Das von Hubertus Heil (SPD) geführte Bundesarbeitsministerium erklärte auf epd-Anfrage, strukturelle Reformen, vor allem die Einrichtung zentraler Ausländerbehörden, die Digitalisierung und weitere Verfahrensvereinfachungen seien unabhängig von der momentanen Lage notwendig und würden weiter vorangetrieben. Wie viele Fachkräfte mit Visa bislang im Rahmen des Fachkräfteeinwanderungsgesetzes tatsächlich nach Deutschland gekommen sind, ist einem Sprecher zufolge noch nicht bekannt. Er zeigte sich aber überzeugt, dass sich das Gesetz mittelfristig bewähren werde. Bei den Gesundheits- und Pflegeberufen machten sich die Verbesserungen bei der beruflichen Anerkennung und dem beschleunigten Fachkräfteverfahren schon jetzt bemerkbar.
Laut Arbeitsministerium sind im April 2020 knapp zwei Millionen Menschen aus Drittstaaten und rund 4,2 Millionen Ausländer insgesamt in Deutschland sozialversicherungspflichtig beschäftigt gewesen. Diese Zahl habe sich in den vergangenen zehn Jahren mehr als verdoppelt. Eine erste Einschätzung, wie sich diese Zahl und die Fachkräfteeinwanderung unter Corona entwickelt haben, will das Arbeitsministerium im Herbst vorlegen.
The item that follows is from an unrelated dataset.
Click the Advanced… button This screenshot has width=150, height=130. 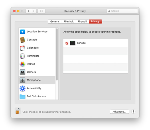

Das Fachkräfteeinwanderungsgesetz trat zum 1. März dieses Jahres in Kraft. Es will die Zuwanderung von Fachkräften aus Nicht-EU-Ländern erhöhen und ermöglicht auch Menschen mit Berufsausbildung, mit einem Job-Angebot in der Tasche ein Arbeitsvisum für Deutschland zu beantragen. Bislang galt dies mit Ausnahmen nur für Akademiker. Voraussetzung sind die Anerkennung des Berufsabschlusses und deutsche Sprachkenntnisse. Auch eine befristete Einreise zur Arbeitssuche ist möglich.
Um den inländischen Arbeitsmarkt zu schützen, enthält das Gesetz eine Verordnungsermächtigung, mit der Bundesarbeitsminister Heil eine Vorrangprüfung auch bei Fachkräften "sehr schnell" einführen kann, wie das Bundesinnenministerium mitteilte. Die Vorrangprüfung soll klären, ob für Fachberufe inländische Arbeitnehmer zur Verfügung stehen. Eine solche Prüfung sei auch begrenzt für bestimmte Beruf oder Regionen möglich, hieß es.